Ecevit, dönemin Başbakanı Süleyman Demirel’i ve Genelkurmay Başkanı Orgeneral Kenan Evren’i telefonla aradı. CHP’li parlamenterler, ancak Kayseri’den güvenlik kuvvetlerinin akşam 19.00’da gelmesinden ve şehirde güvenliğin sağlanmasından sonra Ankara’ya döndü.
Tekiner’i öldüren kişi ile azmettiricisi bir kaç yıl cezaevinde yattıktan sonra tahliye edildiler.
Ama cinayetin arkasındaki karanlık asla aydınlatılamadı.
Cinayetin üstünden 30 yıl geçti
Bu Haziran’da Tekiner öldürüleli tam 30 yıl olacak.
Tekiner geride dul bir eş, dört ve iki yaşlarında iki evlat bıraktı.

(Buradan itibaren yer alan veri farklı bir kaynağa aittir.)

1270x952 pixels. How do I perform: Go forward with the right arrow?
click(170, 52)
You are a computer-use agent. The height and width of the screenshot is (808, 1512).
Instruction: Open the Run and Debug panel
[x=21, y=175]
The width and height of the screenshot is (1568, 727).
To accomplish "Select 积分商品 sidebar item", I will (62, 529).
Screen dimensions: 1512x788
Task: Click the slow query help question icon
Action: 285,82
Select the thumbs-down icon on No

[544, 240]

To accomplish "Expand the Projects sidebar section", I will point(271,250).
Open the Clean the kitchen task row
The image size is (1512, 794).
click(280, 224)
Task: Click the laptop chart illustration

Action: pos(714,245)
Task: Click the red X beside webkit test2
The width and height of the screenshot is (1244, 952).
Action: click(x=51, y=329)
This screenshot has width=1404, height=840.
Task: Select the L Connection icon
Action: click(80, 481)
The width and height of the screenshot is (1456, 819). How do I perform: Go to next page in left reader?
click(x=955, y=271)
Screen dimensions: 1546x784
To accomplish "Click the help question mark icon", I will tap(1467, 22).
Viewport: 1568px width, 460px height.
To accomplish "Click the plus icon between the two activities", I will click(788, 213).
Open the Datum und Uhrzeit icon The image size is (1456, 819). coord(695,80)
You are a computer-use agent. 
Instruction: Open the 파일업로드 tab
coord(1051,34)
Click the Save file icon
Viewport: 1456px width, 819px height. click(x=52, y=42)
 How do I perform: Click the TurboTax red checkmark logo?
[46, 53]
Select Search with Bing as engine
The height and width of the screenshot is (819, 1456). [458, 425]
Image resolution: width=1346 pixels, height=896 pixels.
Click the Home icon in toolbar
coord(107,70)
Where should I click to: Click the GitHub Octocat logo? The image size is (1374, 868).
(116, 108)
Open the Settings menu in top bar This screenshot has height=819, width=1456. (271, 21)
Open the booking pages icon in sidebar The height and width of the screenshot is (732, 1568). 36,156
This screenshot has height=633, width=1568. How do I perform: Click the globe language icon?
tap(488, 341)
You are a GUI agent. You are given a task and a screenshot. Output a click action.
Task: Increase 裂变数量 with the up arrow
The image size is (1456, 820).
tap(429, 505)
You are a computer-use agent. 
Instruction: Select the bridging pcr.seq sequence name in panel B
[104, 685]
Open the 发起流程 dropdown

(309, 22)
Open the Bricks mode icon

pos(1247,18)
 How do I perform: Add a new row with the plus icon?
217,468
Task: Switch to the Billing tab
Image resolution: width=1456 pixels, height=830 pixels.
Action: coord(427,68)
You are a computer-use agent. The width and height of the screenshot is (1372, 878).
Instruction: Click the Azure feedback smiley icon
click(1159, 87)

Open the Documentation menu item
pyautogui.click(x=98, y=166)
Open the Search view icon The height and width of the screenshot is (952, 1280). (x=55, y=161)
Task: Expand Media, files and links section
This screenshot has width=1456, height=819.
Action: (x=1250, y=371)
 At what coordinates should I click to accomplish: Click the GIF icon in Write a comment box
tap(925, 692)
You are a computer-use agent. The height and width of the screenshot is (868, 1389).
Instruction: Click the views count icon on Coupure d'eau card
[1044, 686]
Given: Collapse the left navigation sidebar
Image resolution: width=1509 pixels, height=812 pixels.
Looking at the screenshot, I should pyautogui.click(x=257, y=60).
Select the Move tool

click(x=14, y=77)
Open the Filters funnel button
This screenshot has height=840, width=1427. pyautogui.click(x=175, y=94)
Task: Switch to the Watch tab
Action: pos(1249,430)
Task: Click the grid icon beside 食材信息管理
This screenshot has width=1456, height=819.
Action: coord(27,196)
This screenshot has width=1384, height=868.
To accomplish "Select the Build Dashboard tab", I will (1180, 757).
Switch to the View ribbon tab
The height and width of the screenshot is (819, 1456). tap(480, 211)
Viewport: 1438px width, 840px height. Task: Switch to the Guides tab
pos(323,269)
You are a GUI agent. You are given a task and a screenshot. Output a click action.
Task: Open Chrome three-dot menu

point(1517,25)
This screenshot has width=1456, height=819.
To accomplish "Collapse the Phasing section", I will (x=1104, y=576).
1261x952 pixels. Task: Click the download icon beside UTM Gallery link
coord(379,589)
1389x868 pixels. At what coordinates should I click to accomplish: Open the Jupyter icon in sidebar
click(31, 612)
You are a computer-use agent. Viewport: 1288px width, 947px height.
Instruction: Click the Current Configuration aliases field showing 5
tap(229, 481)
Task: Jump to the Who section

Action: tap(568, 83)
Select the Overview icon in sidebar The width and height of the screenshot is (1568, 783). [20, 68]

Bugün iki çocuk da büyüdü.
Kızı Aylin Tekiner bir heykeltıraş, oğlu Bülent Tekiner ise web tasarımcısı oldu.
Siyasi cinayetlerin yaralarının kanayarak tekrar açıldığı bugünlerde Aylin Tekiner, hiç tanımadığı babasını siyasi bir cinayete kurban veren biri olarak bir mektup kaleme aldı.
Umarım bu mektup, dün TBMM’de siyasilerle görüşerek bu cinayetlerin çözülmesini isteyen mağdur yakınlarına bir soluk olur.
Süresiz avukatlarız duruşmayı bekliyoruz
18 Ocak doğum günümdü. Üç yıl önce 19’unda Hrant Dink öldürüldü, bu yılın 18’inde ise Mehmet Ali Ağca serbest bırakıldı. Medyanın bir katil için bu kadar seferber olması canımızı acıttı. Katil Ağca’nın utanç verici karşılanışına büyük önem veren aynı medya ertesi günkü manşetini bu kez Arat Dink’in isyanına ayıracaktı. Her doğum günüme eksik basıyorum ve daha fazla eksilmek ve incinmek istemiyorum.
Siz de babanızın, eşinizin, kardeşinizin, çocuğunuzun katledildiğine tarihi olarak tanıklık edenlerden biri olabilirdiniz ve olmayacağınızın garantisini de bu devlet size henüz vermiş değil. Ya da hiç tanımadığı babasının ölüm şeklini, okumayı söktükten sonra evde özenle saklanan eski gazetelerden öğrenen bir çocuk da olabilirdiniz. Ve küçük yaşta sorulacak ilk soru olan “Neden?” ve hemen ardından gelen “Kim?” sorusuna verilemeyen cevabın ağırlığını ilerleyen her yıl biraz daha omuzlarınızda hissederdiniz.
Türkiye’nin önde gelen aydınlarını, siyaset adamlarını fiili olarak öldürenlerin kimisi yakalandı, hatta azmettirici sıfatıyla başka piyonların adları da zikredildi. Ama hiçbir iktidar bunun kaynağına inmek istemedi. Her faili meçhul cinayetin ardından benzer maskeler benzer sözler verdiler bu topluma. Dalga geçercesine araştırmalar, soruşturmalar yapıldı. Tüm olup bitenler toplumsal belleğimizdeki cılızlığa güvenerek sümen altı edildi ve gayya kuyusu giderek derinleşti.
Toplum buna duyarsız kaldığı sürece bu şiddete maruz kalmaya devam edecek. Yıllardır örgütlü biçimde işlenen bu siyasi cinayetler bizim belleğimizde derin bir yara olarak duruyor ve yaşınız kaç olursa olsun bunun acısı dinmiyor. Öykünüz bütününde ülkenizin kanlı öyküsüyse eğer sorumluluğunuz da büyüktür. Bizler zaman aşımına uğramış bir davanın süresiz avukatlarıyız aslında. Duruşma tarihini bekliyoruz.